United States District Court, N.D. California
July 15, 2015
AMY SOLAR-DOHERTY, et al., Plaintiffs,
CHRISTOPHER FOOTT, et al., Defendants.
ORDER FOR CLERK OF COURT TO REASSIGN CASE REPORT & RECOMMENDATION INTRODUCTION
MARIA-ELENA JAMES, Magistrate Judge.
Plaintiffs Amy Solar-Doherty and Andrew Greco ("Plaintiffs") bring this case for claims related to the conveyance of real property located in Oakland, California. Dkt. No. 1. Based on their subsequent inaction, the Court ordered Plaintiffs to show cause by July 13, 2015, why this case should not be dismissed for failure to prosecute and failure to comply with court deadlines. Dkt. No. 17. Although the Court provided notice to Plaintiffs that it may dismiss the case if they failed to respond by the deadline, no response has been received. Based on this procedural history, the Court finds it appropriate to dismiss this case pursuant to Federal Rule of Civil Procedure 41(b).
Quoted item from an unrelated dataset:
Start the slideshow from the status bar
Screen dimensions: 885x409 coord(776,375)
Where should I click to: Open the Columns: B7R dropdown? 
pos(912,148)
On January 30, 2015, Plaintiffs filed this case in the Southern District of New York. Although they do not identify any causes of action, Plaintiffs appear to bring fraud and breach of contract claims against Defendants Christopher Foott and Loretta Lightfoott related to the conveyance of real property located in Oakland, California. Compl., Dkt. No. 1. On March 23, 2015, the case was transferred to this District. Dkt. No. 3. Defendant Christopher Foott subsequently filed a Motion to Dismiss on May 22, 2015. Dkt. No. 8.
On June 5, 2015, Zenya V. Leary, who claimed to be "Pro Se Counsel" for Plaintiffs, filed a response that includes this statement: "Thus, counsel for Plaintiff(s) is submitting Plaintiff(s)' correspondence withdrawing Plaintiff(s)'s complaint without prejudice." Dkt. No. 14 at 2. Leary did not provide a California Bar number and there is no record of her admittance to practice before this Court. Accordingly, the Court did not accept the response as a dismissal of this case and ordered Plaintiffs to file a dismissal by June 23, 2015, signed by Amy Solar-Doherty and Andrew Greco. Dkt. No. 15. Plaintiffs did not respond. However, the Court received additional documents from Leary, which were signed by Leary but not Plaintiffs. The Court returned these documents to Leary without filing and reminded Plaintiffs that all documents must be signed by them or by counsel that is admitted to practice in the Northern District of California. Dkt. No. 16.
As Plaintiffs failed to respond by the June 23 deadline, the Court ordered them to show cause why this case should not be dismissed for failure to prosecute and failure to comply with court deadlines. Dkt. No. 17. The Court ordered Plaintiffs to file a declaration by July 13, 2015, and warned them the Court may dismiss this case without a hearing if no responsive declaration is filed. No response has been received, and Plaintiffs have not filed an opposition to Foott's pending Motion to Dismiss.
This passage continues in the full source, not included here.